● PROVIDED TEXT:
────────────────────

Sunday, 2 November 2008

That Time of Year Again

The sad thing about church is the farewells every year. This year Unichurch had a double whammy with both Grimmo & Tara leaving. Both of them are like my parents in Christ & very dear to me. I truly will never forget how much they've poured out into our church & in caring for me personally.

I really dislike farewells - I got teary saying goodbye to Grimmo & even our male leaders were emotional saying farewell to Tara. But Christian farewells are mostly bittersweet. I know that I'm being a little selfish in wanting people to stay, yet I'm sure all of them would be used greatly by God to further His Kingdom.




I'll miss you all...

Saturday, 25 October 2008

Sculptures by the Sea 2007 & 2008

Some photos from the 2 years...
We walked in the other direction this time & almost made it all the way to Coogee too!




The fat boys made a reappearance this year :).

Wednesday, 22 October 2008

Community

One of the things I've discovered about myself is that I value a sense of community. Man was made to be in relationship with one another, not isolated from his social context. I had one of the busiest weeks last week, but it was wonderful just because I got to spend it with close friends over good food & Christian fellowship.

The Night Noodle Markets at Hyde Park is not all that in terms of food in my opinion, but it's the atmosphere of hustling people which makes the event worth going to. Noodle-making competitions on stage, live music & a lion dance all added to the ambience.
I was also lucky enough to go to 2 Sugar Hits this year, The Westin being my second. A not-so-heavy, creative dessert topped off a relaxing evening.




(Excuse the bad quality of the camera phone.)

The best thing about community is of course being in a big family of brothers & sisters in Christ. It extends beyond social context & common interest to the very heart of a common belief in the Truth. This single thread which binds us together is something non-Christians simply cannot grasp. RICE Regenerate & Passion World Tour are definitely 2 highlights of the year for me. I was blown away by the number of Christians who came together, not necessarily knowing each other, for the one purpose of lifting up their lives for Jesus.

The topic of RICE Regenerate, 'Taste & See the the Lord is Good', is challenging especially in times when you find it the hardest to believe. Sometimes what you know deep in your heart does not coincide with how you feel at that point. But God convicts us & reminds us of His everlasting faithfulness . What God spoke to me through that message is not something I would easily forget in the years to come. Responding to that by sharing with others & by singing in a room full of grateful hearts was thoroughly beautiful & refreshing.

────────────────────

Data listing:
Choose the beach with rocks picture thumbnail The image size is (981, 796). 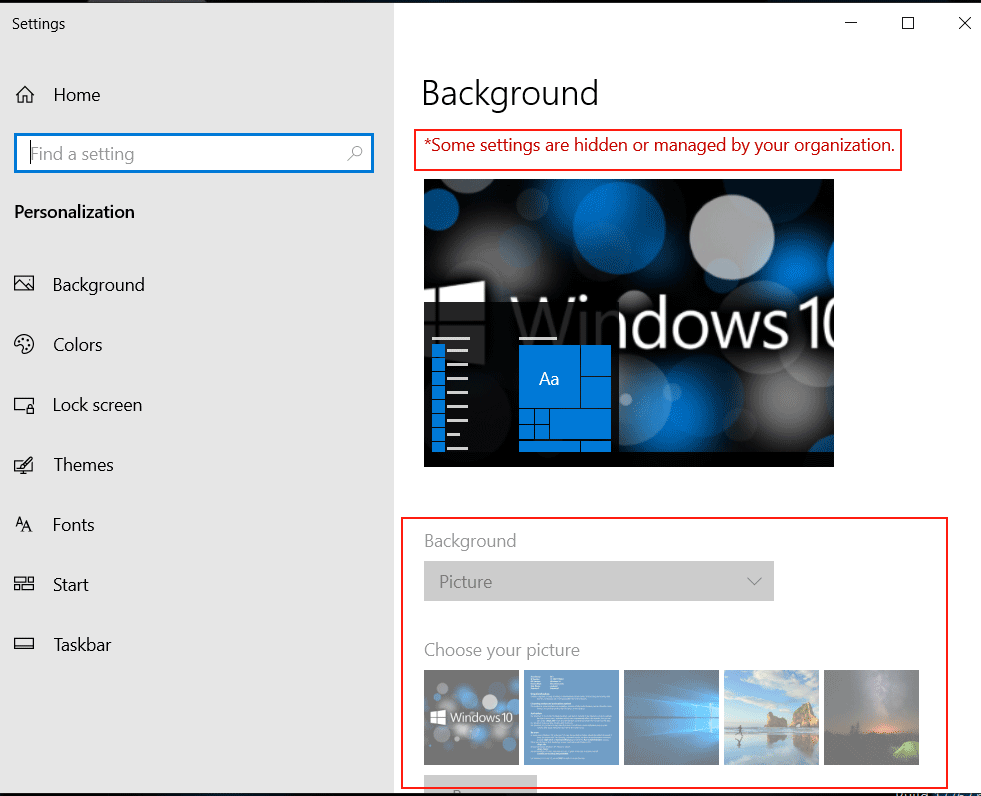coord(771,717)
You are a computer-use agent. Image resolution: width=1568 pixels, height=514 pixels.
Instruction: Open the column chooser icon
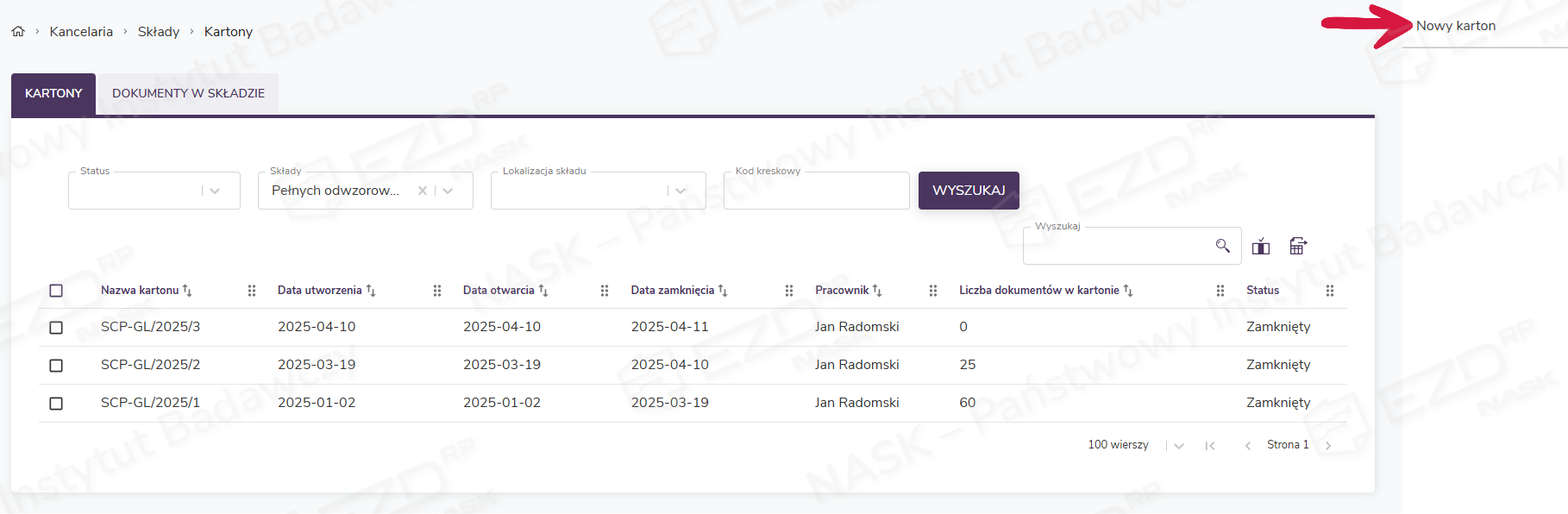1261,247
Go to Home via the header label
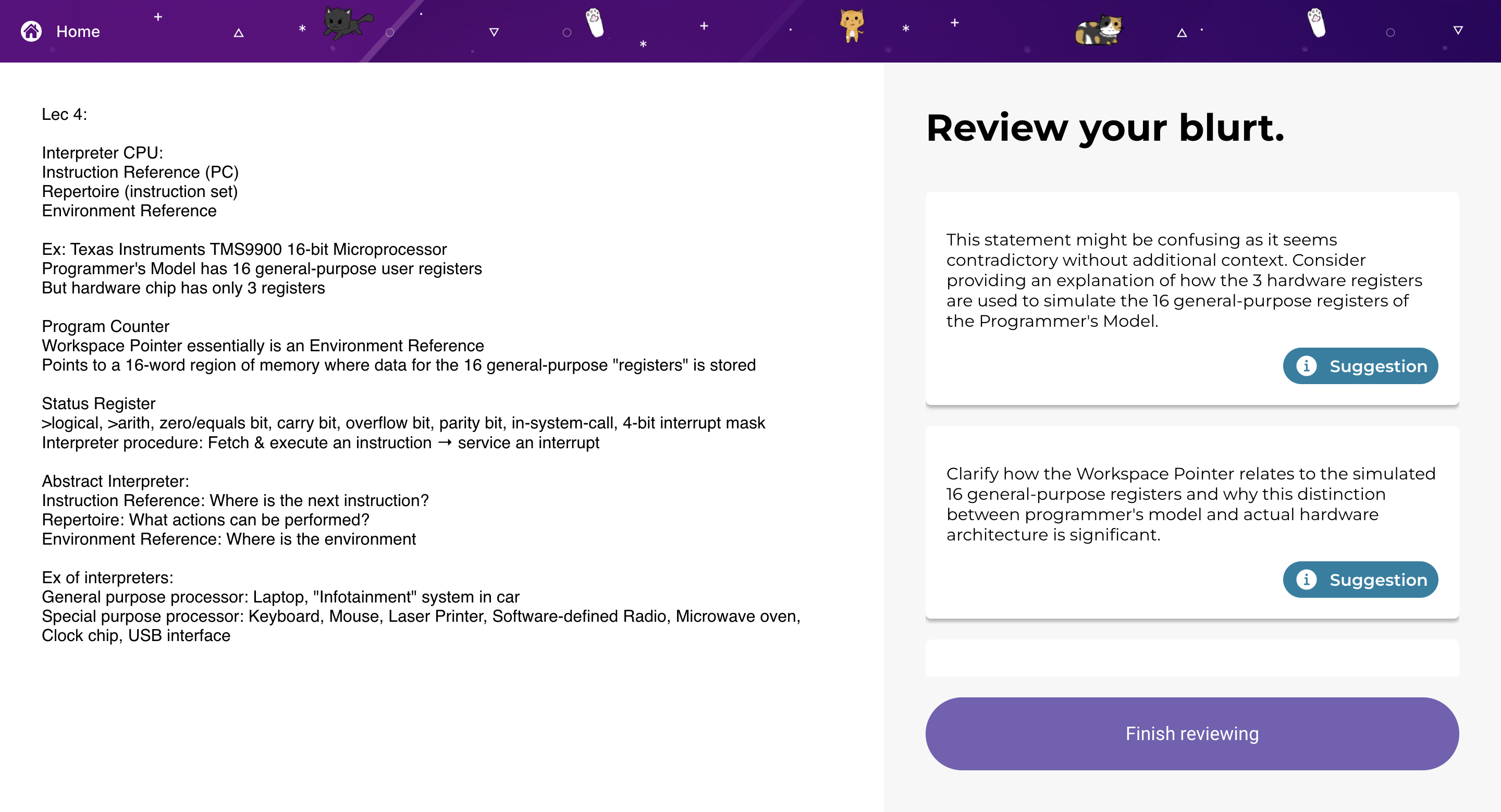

────────────────────

● GIVEN EXERCISE A: In the blog posts, which two people are leaving Unichurch this year?
● GIVEN EXERCISE B: Print the blog posts from "Wednesday, 22 October" to "the camera phone.)".
Use only the blog posts to answer.

● EXPECTED ANSWER A: Grimmo and Tara.

● EXPECTED ANSWER B:
Wednesday, 22 October 2008

Community

One of the things I've discovered about myself is that I value a sense of community. Man was made to be in relationship with one another, not isolated from his social context. I had one of the busiest weeks last week, but it was wonderful just because I got to spend it with close friends over good food & Christian fellowship.

The Night Noodle Markets at Hyde Park is not all that in terms of food in my opinion, but it's the atmosphere of hustling people which makes the event worth going to. Noodle-making competitions on stage, live music & a lion dance all added to the ambience.
I was also lucky enough to go to 2 Sugar Hits this year, The Westin being my second. A not-so-heavy, creative dessert topped off a relaxing evening.




(Excuse the bad quality of the camera phone.)